Around the beginning of the twenty-first century, a new diet plan called the “low-carb diet” became widely popular. This diet is still popular among those working on losing weight. As the name suggests, a low-carb diet is low in carbohydrates and high in proteins and fats. Certain types of low-carb diets have health benefits, such as reducing the risk of cardiovascular disease and type 2 diabetes mellitus. But there are a few side effects of a low-carb diet that you should be aware of before you embark on this diet journey.

Are there any red flags you must see before you switch to a low-carb diet?
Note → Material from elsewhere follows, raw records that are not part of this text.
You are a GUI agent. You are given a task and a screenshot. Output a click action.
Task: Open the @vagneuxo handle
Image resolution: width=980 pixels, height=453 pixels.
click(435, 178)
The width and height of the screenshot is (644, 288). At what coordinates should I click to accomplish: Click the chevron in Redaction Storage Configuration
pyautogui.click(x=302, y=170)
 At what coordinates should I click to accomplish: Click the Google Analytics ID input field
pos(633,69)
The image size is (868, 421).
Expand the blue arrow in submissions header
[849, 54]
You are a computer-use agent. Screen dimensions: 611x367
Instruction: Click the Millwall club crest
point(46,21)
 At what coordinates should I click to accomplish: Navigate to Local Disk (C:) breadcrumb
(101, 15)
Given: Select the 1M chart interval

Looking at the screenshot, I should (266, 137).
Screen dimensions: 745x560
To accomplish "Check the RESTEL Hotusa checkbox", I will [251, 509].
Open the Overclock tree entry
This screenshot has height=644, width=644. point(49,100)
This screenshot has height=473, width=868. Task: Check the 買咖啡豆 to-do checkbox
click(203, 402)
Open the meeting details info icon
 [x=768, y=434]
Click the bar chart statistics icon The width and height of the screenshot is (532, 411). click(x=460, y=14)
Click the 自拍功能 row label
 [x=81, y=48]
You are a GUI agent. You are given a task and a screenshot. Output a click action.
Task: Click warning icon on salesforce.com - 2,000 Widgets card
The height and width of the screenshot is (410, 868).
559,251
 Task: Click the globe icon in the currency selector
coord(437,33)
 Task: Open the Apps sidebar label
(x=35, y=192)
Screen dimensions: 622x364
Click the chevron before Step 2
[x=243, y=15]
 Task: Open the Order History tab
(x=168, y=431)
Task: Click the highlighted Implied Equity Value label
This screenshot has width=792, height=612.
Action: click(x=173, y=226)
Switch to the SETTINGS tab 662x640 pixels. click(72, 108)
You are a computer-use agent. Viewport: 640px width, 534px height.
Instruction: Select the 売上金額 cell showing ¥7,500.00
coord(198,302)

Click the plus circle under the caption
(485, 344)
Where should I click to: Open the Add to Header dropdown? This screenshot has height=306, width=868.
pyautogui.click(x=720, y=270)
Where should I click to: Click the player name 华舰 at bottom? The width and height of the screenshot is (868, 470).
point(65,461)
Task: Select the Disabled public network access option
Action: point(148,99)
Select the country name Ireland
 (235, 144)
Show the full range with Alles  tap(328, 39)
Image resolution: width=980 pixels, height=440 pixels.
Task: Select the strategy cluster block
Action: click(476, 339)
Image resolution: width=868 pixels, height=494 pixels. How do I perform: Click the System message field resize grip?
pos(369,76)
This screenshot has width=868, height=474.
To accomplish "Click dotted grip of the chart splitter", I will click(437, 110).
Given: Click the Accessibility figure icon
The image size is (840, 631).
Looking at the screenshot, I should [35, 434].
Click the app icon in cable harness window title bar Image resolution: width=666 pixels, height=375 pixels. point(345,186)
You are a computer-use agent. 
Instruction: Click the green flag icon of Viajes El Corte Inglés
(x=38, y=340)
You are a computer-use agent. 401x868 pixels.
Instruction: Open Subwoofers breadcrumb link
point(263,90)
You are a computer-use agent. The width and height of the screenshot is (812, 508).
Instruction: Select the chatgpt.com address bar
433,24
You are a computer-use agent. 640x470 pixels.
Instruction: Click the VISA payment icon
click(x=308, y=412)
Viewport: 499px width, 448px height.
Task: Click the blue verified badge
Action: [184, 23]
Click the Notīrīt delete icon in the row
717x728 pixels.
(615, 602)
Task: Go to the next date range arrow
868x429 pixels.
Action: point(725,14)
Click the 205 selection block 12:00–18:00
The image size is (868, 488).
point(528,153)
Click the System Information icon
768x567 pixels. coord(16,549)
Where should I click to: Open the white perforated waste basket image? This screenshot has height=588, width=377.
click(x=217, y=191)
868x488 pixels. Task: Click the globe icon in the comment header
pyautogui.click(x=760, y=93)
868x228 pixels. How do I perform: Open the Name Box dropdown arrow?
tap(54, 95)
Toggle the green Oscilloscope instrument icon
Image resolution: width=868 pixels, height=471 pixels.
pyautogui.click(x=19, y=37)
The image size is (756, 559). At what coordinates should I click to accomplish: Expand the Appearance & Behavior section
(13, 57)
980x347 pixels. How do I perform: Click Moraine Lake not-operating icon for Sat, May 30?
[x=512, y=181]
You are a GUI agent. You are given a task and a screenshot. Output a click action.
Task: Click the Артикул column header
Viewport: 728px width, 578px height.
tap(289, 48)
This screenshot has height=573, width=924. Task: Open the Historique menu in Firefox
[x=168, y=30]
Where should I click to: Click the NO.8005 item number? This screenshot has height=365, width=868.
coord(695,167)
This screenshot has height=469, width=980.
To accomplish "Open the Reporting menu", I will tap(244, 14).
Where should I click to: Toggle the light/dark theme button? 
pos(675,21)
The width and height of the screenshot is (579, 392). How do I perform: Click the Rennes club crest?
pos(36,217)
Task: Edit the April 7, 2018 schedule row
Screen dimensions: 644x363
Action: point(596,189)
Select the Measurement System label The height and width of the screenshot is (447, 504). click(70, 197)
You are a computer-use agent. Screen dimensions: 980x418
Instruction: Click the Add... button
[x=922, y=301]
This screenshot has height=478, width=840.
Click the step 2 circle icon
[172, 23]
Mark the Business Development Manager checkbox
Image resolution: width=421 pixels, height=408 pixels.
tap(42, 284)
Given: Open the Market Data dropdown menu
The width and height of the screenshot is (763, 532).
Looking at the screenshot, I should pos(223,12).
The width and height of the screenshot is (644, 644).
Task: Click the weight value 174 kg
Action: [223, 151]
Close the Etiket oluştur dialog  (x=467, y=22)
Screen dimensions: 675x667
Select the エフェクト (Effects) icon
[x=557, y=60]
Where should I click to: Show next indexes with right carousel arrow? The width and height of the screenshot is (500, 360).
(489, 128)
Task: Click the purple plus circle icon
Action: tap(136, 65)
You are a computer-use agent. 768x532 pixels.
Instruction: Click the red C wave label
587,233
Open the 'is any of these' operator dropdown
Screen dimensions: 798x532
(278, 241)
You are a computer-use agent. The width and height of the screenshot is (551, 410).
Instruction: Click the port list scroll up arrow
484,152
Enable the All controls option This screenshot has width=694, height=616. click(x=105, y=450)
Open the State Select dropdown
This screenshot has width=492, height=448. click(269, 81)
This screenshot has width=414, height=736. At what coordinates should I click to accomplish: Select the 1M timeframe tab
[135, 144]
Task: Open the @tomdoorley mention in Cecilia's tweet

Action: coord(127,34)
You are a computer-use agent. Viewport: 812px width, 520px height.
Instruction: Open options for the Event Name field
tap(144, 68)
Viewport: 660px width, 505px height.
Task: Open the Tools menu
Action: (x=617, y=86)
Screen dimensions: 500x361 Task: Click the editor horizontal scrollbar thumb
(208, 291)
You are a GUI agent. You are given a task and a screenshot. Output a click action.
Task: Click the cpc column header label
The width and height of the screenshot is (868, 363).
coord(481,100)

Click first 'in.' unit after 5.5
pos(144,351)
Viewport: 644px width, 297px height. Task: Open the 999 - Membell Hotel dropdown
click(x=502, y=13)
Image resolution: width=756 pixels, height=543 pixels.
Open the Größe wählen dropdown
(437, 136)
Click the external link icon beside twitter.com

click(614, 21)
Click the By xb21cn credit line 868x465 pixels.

With all things good comes a warning alarm for bad. A low-carb diet is no exception. When you minimize the intake of carbohydrates, a prime energy source for the body, various metabolic changes occur. While the upsides of these changes may be weight loss and low blood sugar levels, there are a few downsides too.

What is a low-carb diet?

There is no standard definition for the cut-off of carbohydrates in a low-carb diet. The general understanding is that the daily limit for carbohydrates in a low-carb diet is around 20 to 60 grams. One gram of carbohydrate gives about four calories. Thus, the total calories you get from the macronutrient carbohydrate in such a diet is 80 to 240 calories.

Is it different from the keto diet?

The keto diet, or ketogenic diet, is a special sub-type of the low-carb diet. Here the carbohydrates are restricted to below 50 grams, and instead, fat intake is spiked. It causes a metabolic change called nutritional ketosis resulting in the production of ketone bodies. The keto diet is considered an extreme form of a low-carb diet. In the past, the keto diet was used for treating drug-resistant cases of epilepsy.

The side effects of a low-carb diet

The low-carb diet is efficient for a short course and when you gradually cut the carbs down. But, various research studies are still in process to assess the long-term safety of the low-carb diet.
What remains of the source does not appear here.